• [DATA TO USE]:
-- Opening Marker --
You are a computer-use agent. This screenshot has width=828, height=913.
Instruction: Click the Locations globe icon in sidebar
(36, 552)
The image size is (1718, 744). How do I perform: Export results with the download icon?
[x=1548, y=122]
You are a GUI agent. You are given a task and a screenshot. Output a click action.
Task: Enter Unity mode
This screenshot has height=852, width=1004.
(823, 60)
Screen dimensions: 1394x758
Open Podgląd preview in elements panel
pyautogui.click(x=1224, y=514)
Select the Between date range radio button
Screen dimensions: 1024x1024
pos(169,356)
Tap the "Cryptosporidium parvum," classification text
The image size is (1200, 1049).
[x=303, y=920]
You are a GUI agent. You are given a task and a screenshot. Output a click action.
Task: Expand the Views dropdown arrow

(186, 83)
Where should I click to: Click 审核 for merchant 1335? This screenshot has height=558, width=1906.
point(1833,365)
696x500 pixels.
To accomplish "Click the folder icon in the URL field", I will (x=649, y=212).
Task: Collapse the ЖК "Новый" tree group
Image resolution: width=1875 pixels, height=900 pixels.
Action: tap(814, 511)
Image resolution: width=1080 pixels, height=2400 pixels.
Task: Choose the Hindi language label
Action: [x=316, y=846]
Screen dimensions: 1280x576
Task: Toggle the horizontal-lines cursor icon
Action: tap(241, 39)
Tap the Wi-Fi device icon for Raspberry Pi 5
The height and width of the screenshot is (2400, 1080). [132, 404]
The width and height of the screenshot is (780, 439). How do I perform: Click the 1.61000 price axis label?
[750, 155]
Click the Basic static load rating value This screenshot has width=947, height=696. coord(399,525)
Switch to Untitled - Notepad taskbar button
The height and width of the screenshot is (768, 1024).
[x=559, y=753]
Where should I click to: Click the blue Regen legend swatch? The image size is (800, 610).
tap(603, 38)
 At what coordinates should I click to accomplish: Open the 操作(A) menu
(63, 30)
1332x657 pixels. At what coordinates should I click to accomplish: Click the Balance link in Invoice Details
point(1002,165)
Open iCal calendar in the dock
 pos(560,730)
-- Closing Marker --
• [WHAT THE TASK REQUIRES]: Each record must be copied out exactly and in full.

• [WRITTEN ANSWER]:
You are a computer-use agent. This screenshot has width=828, height=913.
Instruction: Click the Locations globe icon in sidebar
(36, 552)
The image size is (1718, 744). How do I perform: Export results with the download icon?
[x=1548, y=122]
You are a GUI agent. You are given a task and a screenshot. Output a click action.
Task: Enter Unity mode
This screenshot has height=852, width=1004.
(823, 60)
Screen dimensions: 1394x758
Open Podgląd preview in elements panel
pyautogui.click(x=1224, y=514)
Select the Between date range radio button
Screen dimensions: 1024x1024
pos(169,356)
Tap the "Cryptosporidium parvum," classification text
The image size is (1200, 1049).
[x=303, y=920]
You are a GUI agent. You are given a task and a screenshot. Output a click action.
Task: Expand the Views dropdown arrow

(186, 83)
Where should I click to: Click 审核 for merchant 1335? This screenshot has height=558, width=1906.
point(1833,365)
696x500 pixels.
To accomplish "Click the folder icon in the URL field", I will (x=649, y=212).
Task: Collapse the ЖК "Новый" tree group
Image resolution: width=1875 pixels, height=900 pixels.
Action: tap(814, 511)
Image resolution: width=1080 pixels, height=2400 pixels.
Task: Choose the Hindi language label
Action: [x=316, y=846]
Screen dimensions: 1280x576
Task: Toggle the horizontal-lines cursor icon
Action: tap(241, 39)
Tap the Wi-Fi device icon for Raspberry Pi 5
The height and width of the screenshot is (2400, 1080). [132, 404]
The width and height of the screenshot is (780, 439). How do I perform: Click the 1.61000 price axis label?
[750, 155]
Click the Basic static load rating value This screenshot has width=947, height=696. coord(399,525)
Switch to Untitled - Notepad taskbar button
The height and width of the screenshot is (768, 1024).
[x=559, y=753]
Where should I click to: Click the blue Regen legend swatch? The image size is (800, 610).
tap(603, 38)
 At what coordinates should I click to accomplish: Open the 操作(A) menu
(63, 30)
1332x657 pixels. At what coordinates should I click to accomplish: Click the Balance link in Invoice Details
point(1002,165)
Open iCal calendar in the dock
 pos(560,730)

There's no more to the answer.